Also in the above example, the antisense transcript encodes protein Rev-erbAα (NR1D1) which happens to belong to the thyroid/steroid hormone receptor family, same as products of sense transcripts [9]. This example illustrates the dual roles of some NATs: template for translation and regulator of sense gene expression. Such a gene structure is quite exquisite and economic to organize functionally related genes.

One-to-many relationship in hNATs

Initially, NAT pairs were considered to have one-to-one relationship. However, an antisense transcript might form duplex with more than one splice variants of a sense gene, as the examples given in previous section. In theory, an antisense transcript has also the potential to pair with more than one paralogous sense transcripts. Finally, more than one antisense transcripts may pair with one sense transcript at different parts of its sequence. In the 568 hNAT pairs, besides the 168 entries that form one-to-many relationship caused by alternative splicing, additional 97 hNAT pairs were found to have one-to-many relationship due to different pairing regions. That makes 47% ((97+168)/568) of the total, allowing NATs to form complex regulation networks. Figure 1 is an example of such a network including 29 genes involved in 40 hNATs. Interestingly, all hNAT pairs with genomic mapping data are trans type. In fact, hNAT pairs in this paper formed 38 such networks in various sizes (see Additional Table 3). It is worth noting that these networks mainly involve trans NATs, same as the example in Figure 1. The trans relationship seems more flexible, thus provides greater chance for transcripts to "communicate" with each other. In addition to RNA masking mentioned above, there is now strong evidence that the interaction of antisense partners can also affect gene expression via the activation of dsRNA-dependent pathways [22, 36]. These might include RNA interference (RNAi)-dependent gene silencing. It was reported that several different micro RNAs could regulate the expression of the same target mRNA based on complementarity between micro RNA and mRNA [21]. It seems that the one-to-many relationship, notably in transcriptional regulation, might be common as the list of known one-to-many regulatory interactions becomes more comprehensive. From this perspective, the biological significance of trans NATs deserves to be further investigated systematically.

Figure 1
figure 1

Human NAT interaction network constituted by one-to-many relationship. Gene symbol represents a gene. Boldface gene symbols represent genes with variants which could pair with a same countertranscript. A dashed line indicates an uncertain type due to lacking genomic mapping data; a solid line with bi-directional arrows indicates a trans type. There is no cis-NAT shown in this figure.

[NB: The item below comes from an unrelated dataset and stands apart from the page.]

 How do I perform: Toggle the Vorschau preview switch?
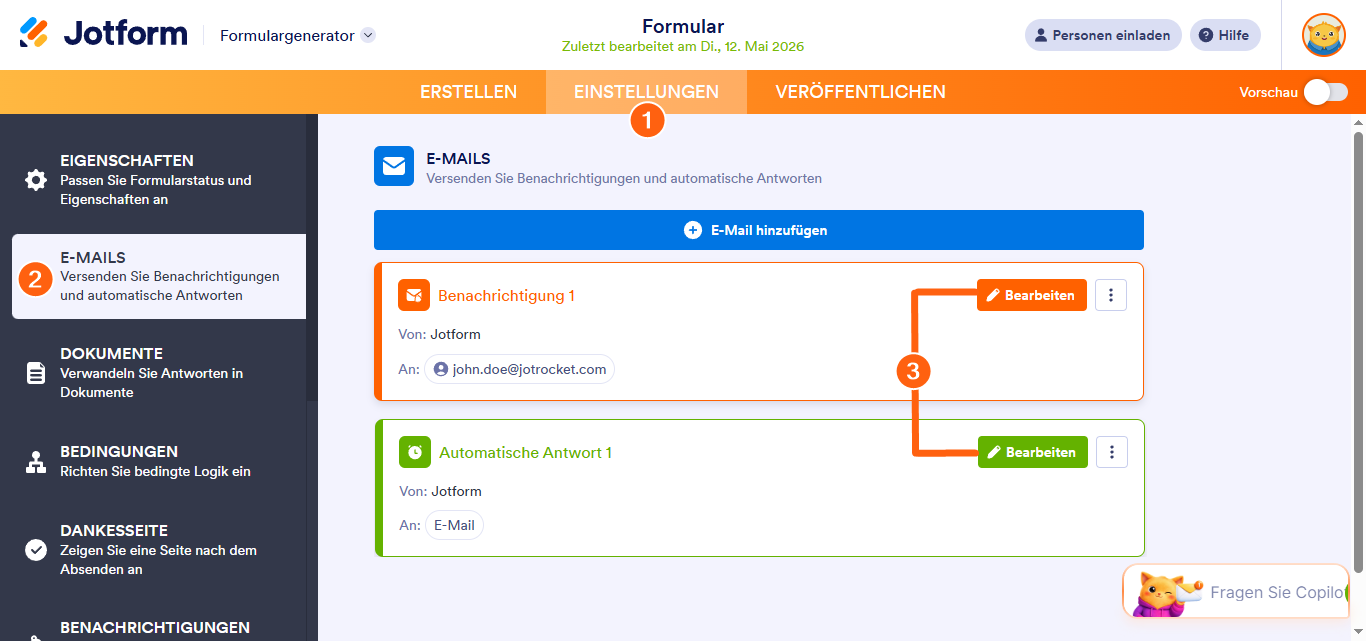[x=1325, y=92]
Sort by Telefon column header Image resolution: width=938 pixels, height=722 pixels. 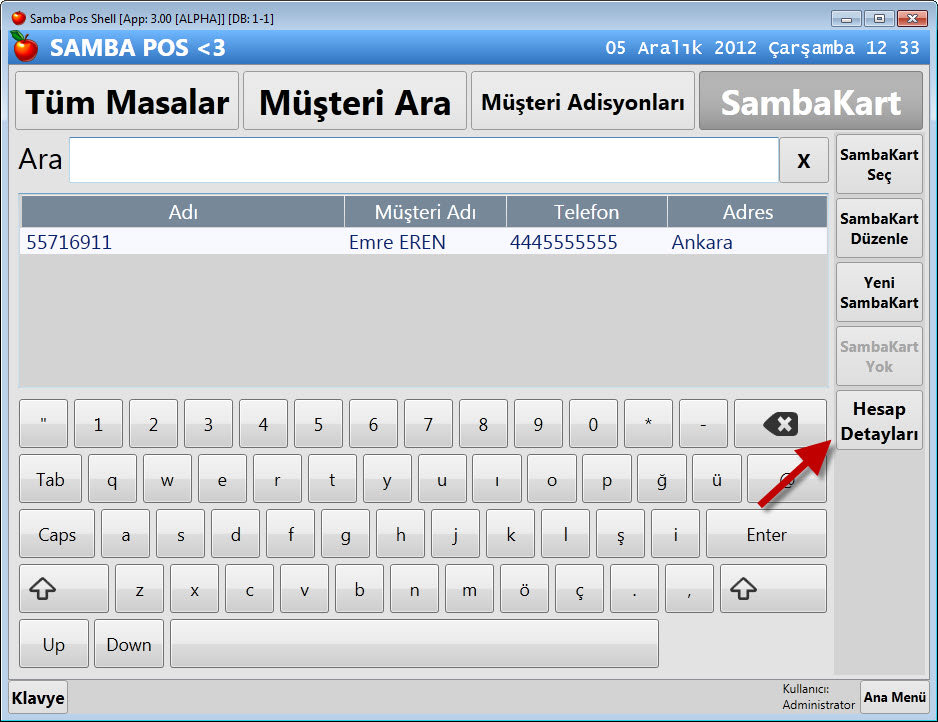click(x=587, y=212)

Identification of two hNAT pairs with inverse expression pattern

There have been reports that sense and antisense transcripts show inverse expression pattern, as well as examples of coordinated regulation of both transcripts [9, 10, 12, 37]. It is more intriguing that sense and antisense transcripts are differentially expressed depending on tissue types or development stages [25, 38, 39]. All these phenomena illustrated that the underlying mechanism is complicated and confusing. In this work we focused on identifying inverse expression pattern under certain condition for the hNAT pairs we found, considering that this pattern is the most common one for sense-antisense expression.

Microarray is a high-throughput technology for analyzing gene expression and has been recently applied to study NATs [12]. In this work, we used data from SMD [19] for in silico expression analysis of the hNATs we found. Rome et al. [40]designed a microarray of 29308 cDNA probes to evaluate gene expression pattern of skeletal muscle cells from six independent volunteers before and after insulin injection. We found that 150 out of the 568 NATs reported in this work had representing probes in the array, so we selected the expression data of 121 NATs with no less than 3 repeat samples for analysis. T-test and multiplicity adjustment showed that relative quantity (RQ) values of two NAT pairs, SARM1/MGC9564 (No. 550 in Additional Tables 1 and 4) and HARS/WDR55 (No. 443 in Additional Tables 1 and 4), varied significantly after insulin injection, showing the two pairs displayed inverse expression pattern. The calculation result is presented in Additional Table 4.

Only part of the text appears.